BACKGROUND: It has been demonstrated that there are different expressions of fatty acid binding proteins (FABPs) in most malignant tumors such as breast cancer, prostate cancer, liver cancer, lung carcinoma and bladder carcinoma; therefore, FABPs are closely related to the occurrence, metastasis, invasion and drug resistance of malignant tumors.
OBJECTIVE: To investigate the effects of fatty acid binding protein-5 (FABP-5) silencing on the proliferation, invasion and apoptosis of U251 cells (human glioma cells).

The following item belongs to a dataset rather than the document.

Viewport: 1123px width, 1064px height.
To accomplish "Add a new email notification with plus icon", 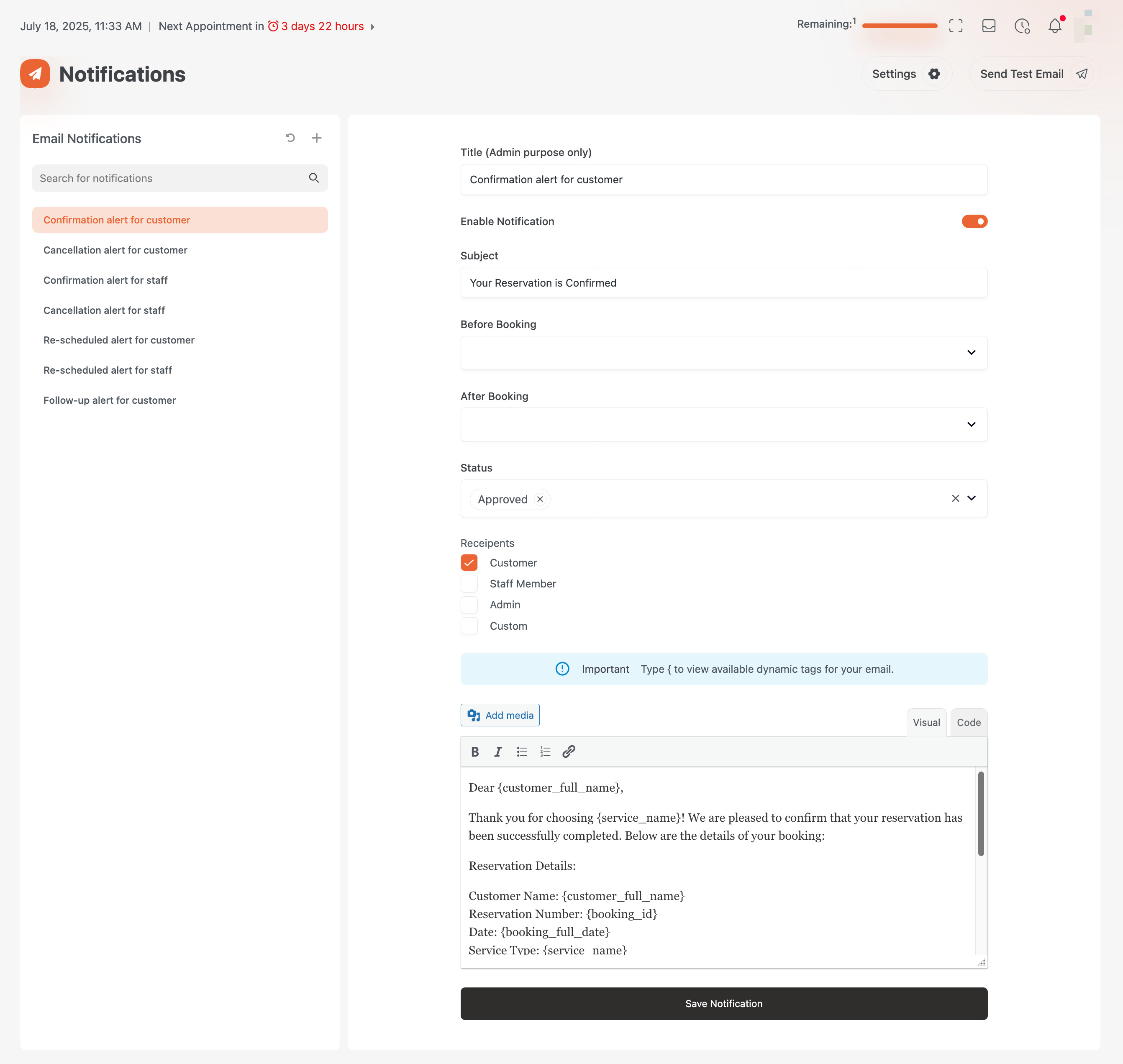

METHODS: siRNA molecules targeting the mRNA of FABP-5 was designed and chenically synthesized, which was transiently transfected into U251 cells. U251 cells were divided into three groups: Lv-shRNA-FABP-5 was added into FABP-5-shRNA group, LV-shRNA-NC added into negative control group, and blank control group underwent normal culture. mRNA and protein expressions of FABP-5 were detected by RT-PCR and western blot assay, respectively. The cell proliferation in vitro was determined by cell counting kit-8 assay, the cell cycle, apoptosis and expressions of CD44+ and CD133+ were detected by flow cytometry, and the apoptosis was observed using TUNEL staining.
RESULTS AND COUNCLUSION: mRNA and protein expressions of FABP-5 in the FABP-5-shRNA group were significantly lower than those in the negative control and blank control groups. Compared with the negative control and blank control groups, the cell growth rate was significantly decreased, the cell cycle arrested in the G0/G1 phase, and the cell number in the S phase was decreased, and moreover, the proportion of CD44+/CD133+ expression was significantly decreased in the FABP-5-shRNA group (P < 0.05). Besides, compared with the negative control and blank control groups, the apoptosis rate was significantly increased, and the cell proliferation and invasiveness were significantly decreased in the FABP-5-shRNA group (P < 0.05). In conclusion, it is possible that FABP-5 directly or indirectly regulates the cell cycle and apoptosis of glioma cells, and its expression changes share a close relationship with the invasiveness of tumor cells.